*** Data extracts ***

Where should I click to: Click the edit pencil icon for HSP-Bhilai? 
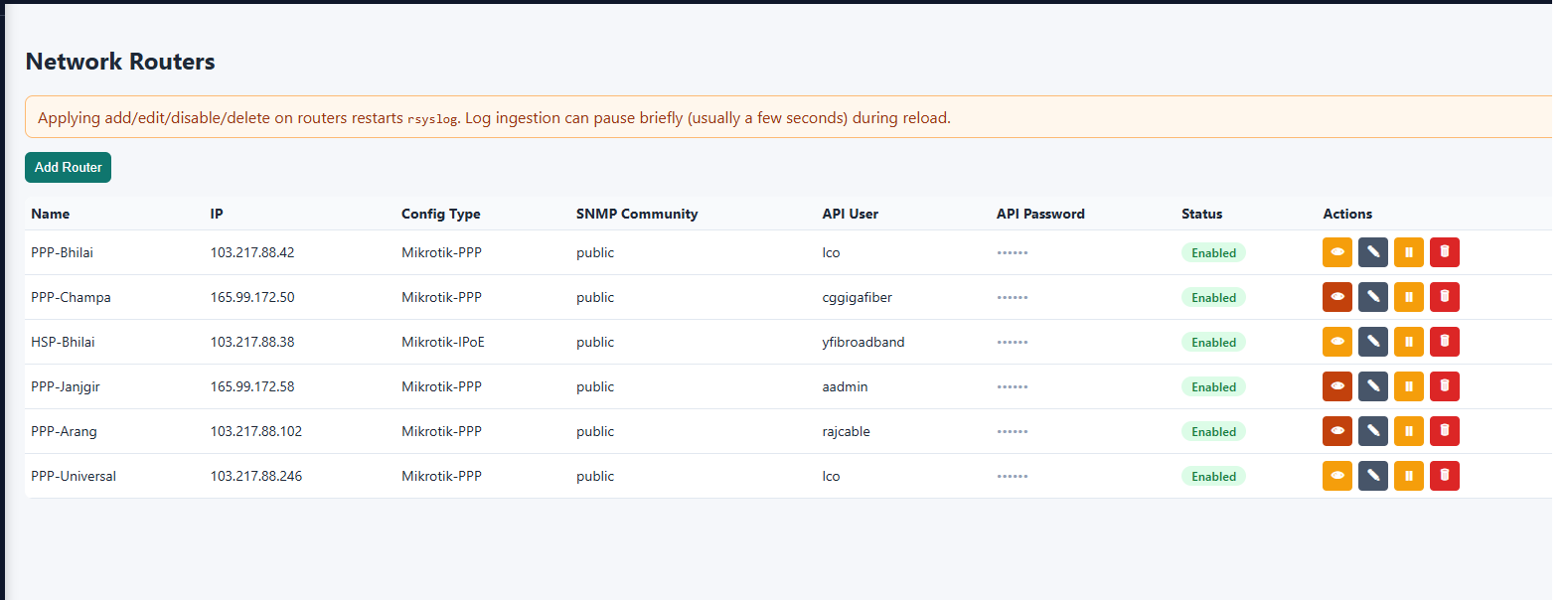(1372, 342)
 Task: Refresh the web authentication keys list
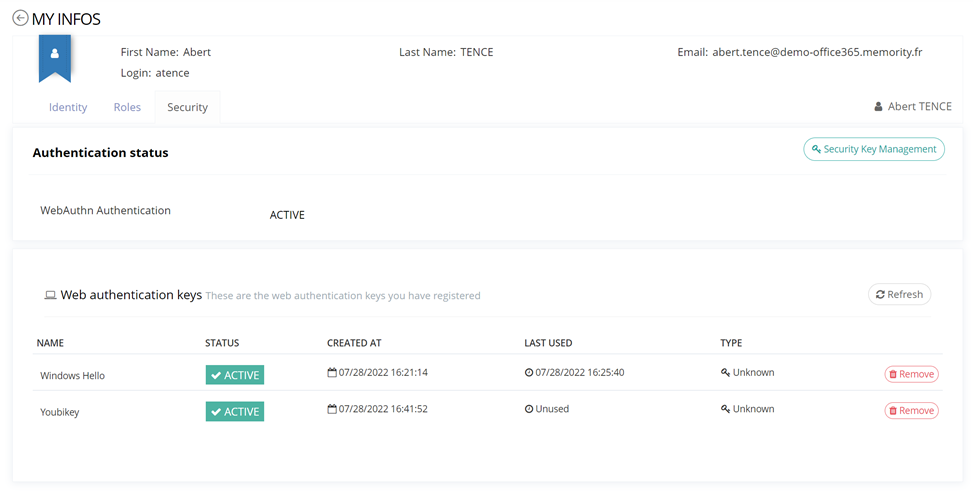click(x=899, y=294)
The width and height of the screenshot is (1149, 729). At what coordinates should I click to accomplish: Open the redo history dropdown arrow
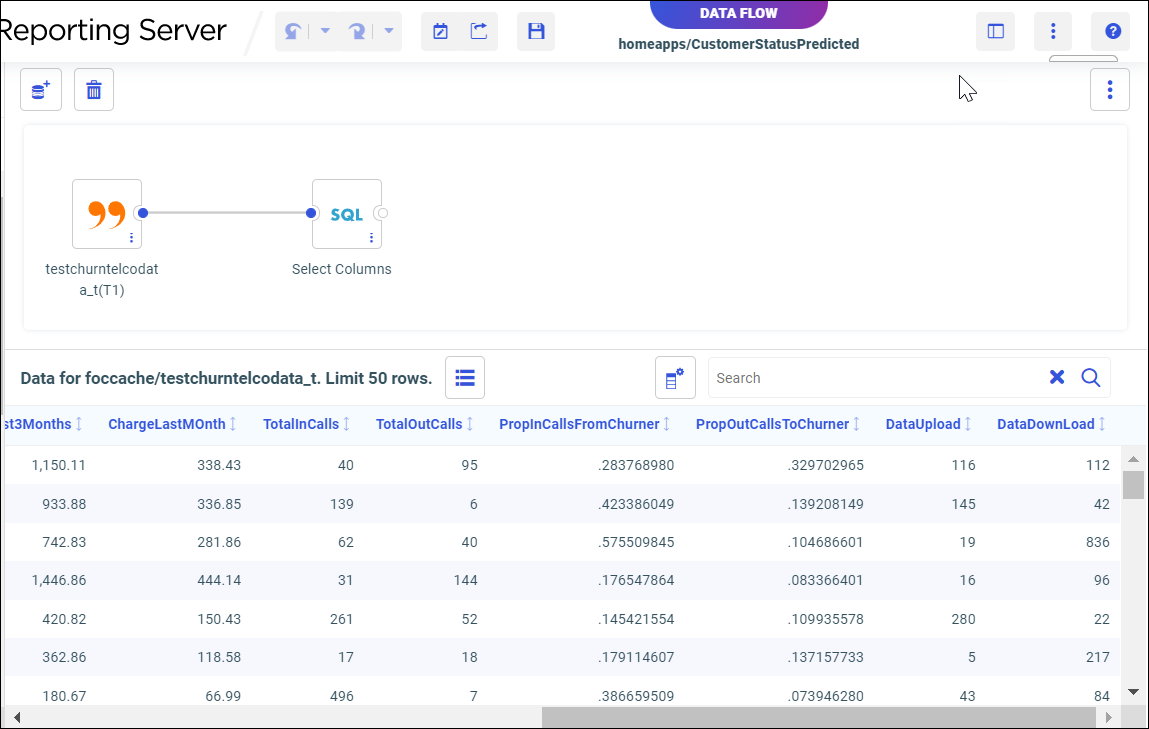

*** End of Data extracts ***

Aim of the exercise:
The line containing "Task: Refresh the" and every line after it, up to the last line of the data, should be returned exactly, without the pictures.

Written response:
 Task: Refresh the web authentication keys list
click(x=899, y=294)
The width and height of the screenshot is (1149, 729). At what coordinates should I click to accomplish: Open the redo history dropdown arrow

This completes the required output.